Walking is the safest most natural exercise for the body at any age and is a terrific all-round work out for virtually every muscle in the body during a brisk walk.
When starting out, the aim for beginners should be to complete 3 sessions of 30 minutes brisk walking. Ideally you will have rest days between your walking days but remember – don’t do too much too soon!
In the weeks leading to the event these tips will enable all the family to enjoy their walk in the shortest possible time.
Week 1
Three sessions of 30 minutes brisk walking on alternating days to allow for recovery.
Week 2
Try a brisk 45 minute walk on the weekend, as well as 2 x 30 minute walks during the week.
Week 3
A 45 minute walk on the weekend, keep up a good pace, and 3 x 30 minute walks on alternating days during the week.
Week 4
Increase your weekend walk to 1 hour and continue with the 3 x 30 minute walks during the week.
Week 5
Continue with the brisk 1 hour walk on the weekend, add another 30 minute walk, making it now 4 x 30 minute walks during the week.
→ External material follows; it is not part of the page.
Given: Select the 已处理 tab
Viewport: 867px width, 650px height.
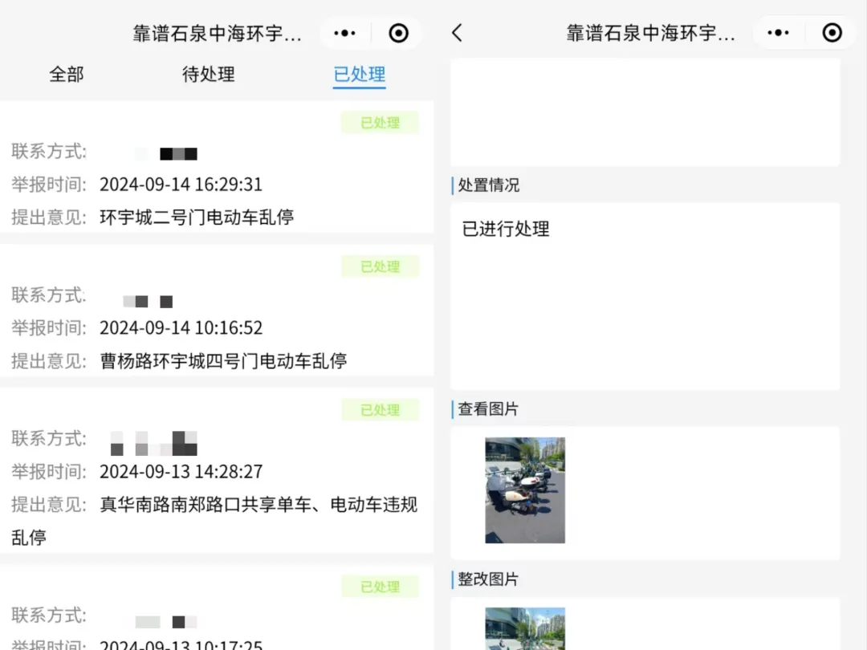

Your pace should be increasing without too much effort.
Week 6
Maintain the volume of work as in week 5, an hour on the weekend and 4 x 30 minute efforts on week days.
Week 7
This weekend walk for 70 minutes and increase the 4 mid-week walks to 35 minutes each. You should be really feeling the benefits of your walking program now and should be able to handle the increase without much trouble.
Week 8
This weekend walk for 80 minutes and maintain the 4 mid-week walks at 35 minutes each.
Week 9
Another 80 minute walk this weekend, however increase your four walks during the week to 40 minutes each. Keep up the GOOD WORK.
Week 10
Increase the long walk this week to 90 minutes and maintain the 4 x 40 walks mid week.
Week 11
Continue with the 90 minute long walk this weekend and again 4 x 40 minute walks through the week.
Week 12
Only a week to go! Get out there and boost your confidence with a strong 90 minute effort this weekend. However, ease back a bit during the week, just 3 x 30 minute walks. This last week of training, aim for a faster pace!